Your task: Out of the data below, copy every line with the string "will".

[Pixel coordinate grounding data]
+ + + + +

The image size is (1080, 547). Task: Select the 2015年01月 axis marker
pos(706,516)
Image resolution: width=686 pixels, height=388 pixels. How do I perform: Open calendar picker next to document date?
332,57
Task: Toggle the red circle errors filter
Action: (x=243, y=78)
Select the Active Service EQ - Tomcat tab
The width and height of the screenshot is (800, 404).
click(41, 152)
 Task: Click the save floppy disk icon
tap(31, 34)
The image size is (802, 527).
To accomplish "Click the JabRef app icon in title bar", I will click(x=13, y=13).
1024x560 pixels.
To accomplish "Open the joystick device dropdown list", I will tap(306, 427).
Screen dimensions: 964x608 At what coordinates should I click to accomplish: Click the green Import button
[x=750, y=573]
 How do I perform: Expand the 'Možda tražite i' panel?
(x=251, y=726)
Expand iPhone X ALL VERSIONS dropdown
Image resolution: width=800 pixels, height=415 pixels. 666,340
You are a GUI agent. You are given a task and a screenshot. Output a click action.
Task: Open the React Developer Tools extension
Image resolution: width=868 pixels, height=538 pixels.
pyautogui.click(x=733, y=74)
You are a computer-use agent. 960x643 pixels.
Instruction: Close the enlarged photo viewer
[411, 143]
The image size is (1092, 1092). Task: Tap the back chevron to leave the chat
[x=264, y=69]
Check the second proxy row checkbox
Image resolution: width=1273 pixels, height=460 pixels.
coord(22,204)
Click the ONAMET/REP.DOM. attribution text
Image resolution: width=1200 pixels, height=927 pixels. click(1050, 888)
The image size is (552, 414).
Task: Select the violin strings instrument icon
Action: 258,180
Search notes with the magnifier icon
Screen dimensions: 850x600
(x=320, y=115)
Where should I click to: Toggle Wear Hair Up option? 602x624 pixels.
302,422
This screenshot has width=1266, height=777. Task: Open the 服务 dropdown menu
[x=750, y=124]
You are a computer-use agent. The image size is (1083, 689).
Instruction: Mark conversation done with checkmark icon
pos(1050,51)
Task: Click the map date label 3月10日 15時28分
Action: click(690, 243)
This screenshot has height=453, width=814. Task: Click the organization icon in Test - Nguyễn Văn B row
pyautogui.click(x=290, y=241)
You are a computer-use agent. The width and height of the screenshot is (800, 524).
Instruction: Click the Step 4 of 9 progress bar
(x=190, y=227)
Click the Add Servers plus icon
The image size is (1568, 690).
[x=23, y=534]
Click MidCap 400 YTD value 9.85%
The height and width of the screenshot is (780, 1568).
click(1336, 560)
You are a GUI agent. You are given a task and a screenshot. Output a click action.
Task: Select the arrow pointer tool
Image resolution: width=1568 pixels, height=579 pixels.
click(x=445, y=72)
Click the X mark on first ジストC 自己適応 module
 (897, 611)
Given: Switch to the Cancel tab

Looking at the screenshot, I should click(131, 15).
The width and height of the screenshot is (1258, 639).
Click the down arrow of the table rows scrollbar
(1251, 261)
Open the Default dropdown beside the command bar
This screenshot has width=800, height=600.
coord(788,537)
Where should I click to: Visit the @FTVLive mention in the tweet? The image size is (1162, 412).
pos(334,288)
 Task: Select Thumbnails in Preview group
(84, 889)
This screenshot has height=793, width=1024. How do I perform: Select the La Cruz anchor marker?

+ + + + +

Worked solution:
To accomplish "Click the JabRef app icon in title bar", I will click(x=13, y=13).
To accomplish "Open the joystick device dropdown list", I will tap(306, 427).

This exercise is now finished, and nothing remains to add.